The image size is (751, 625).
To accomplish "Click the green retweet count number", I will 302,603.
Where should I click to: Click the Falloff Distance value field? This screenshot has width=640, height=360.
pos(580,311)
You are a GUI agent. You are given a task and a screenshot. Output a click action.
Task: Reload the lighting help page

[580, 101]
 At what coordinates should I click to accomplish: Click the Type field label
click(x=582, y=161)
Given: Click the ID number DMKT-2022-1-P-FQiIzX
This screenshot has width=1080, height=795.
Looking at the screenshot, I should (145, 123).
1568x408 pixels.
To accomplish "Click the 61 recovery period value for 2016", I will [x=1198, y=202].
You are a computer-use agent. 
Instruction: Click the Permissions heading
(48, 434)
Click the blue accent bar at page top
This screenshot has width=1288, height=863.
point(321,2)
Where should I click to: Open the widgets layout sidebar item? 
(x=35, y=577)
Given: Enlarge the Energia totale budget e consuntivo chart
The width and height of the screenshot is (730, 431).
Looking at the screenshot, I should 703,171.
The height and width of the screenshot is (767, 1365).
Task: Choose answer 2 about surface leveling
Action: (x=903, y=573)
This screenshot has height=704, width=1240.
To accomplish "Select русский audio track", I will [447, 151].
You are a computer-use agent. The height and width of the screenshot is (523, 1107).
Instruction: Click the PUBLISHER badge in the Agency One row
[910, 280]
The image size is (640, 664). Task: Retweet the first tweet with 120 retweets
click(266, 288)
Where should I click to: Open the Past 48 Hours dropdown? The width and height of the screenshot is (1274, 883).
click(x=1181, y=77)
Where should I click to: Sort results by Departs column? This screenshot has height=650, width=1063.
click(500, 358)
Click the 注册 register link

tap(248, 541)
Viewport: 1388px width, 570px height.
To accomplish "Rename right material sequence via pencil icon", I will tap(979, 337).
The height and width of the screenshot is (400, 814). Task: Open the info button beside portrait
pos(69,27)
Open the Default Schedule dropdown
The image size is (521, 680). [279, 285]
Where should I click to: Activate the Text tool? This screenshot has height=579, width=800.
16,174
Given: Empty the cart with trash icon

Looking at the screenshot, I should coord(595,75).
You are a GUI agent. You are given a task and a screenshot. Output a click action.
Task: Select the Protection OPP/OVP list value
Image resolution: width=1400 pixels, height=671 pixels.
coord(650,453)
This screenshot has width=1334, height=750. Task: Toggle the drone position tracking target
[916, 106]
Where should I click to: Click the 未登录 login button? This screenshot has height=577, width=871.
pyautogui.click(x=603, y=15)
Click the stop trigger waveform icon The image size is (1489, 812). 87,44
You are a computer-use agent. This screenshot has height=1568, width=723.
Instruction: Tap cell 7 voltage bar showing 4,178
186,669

========

- [Instructions to follow]: Using the listing above, show every line that includes the string "computer".

- [The completed task]:
You are a computer-use agent. 
You are a computer-use agent. The height and width of the screenshot is (523, 1107).
You are a computer-use agent. This screenshot has height=1568, width=723.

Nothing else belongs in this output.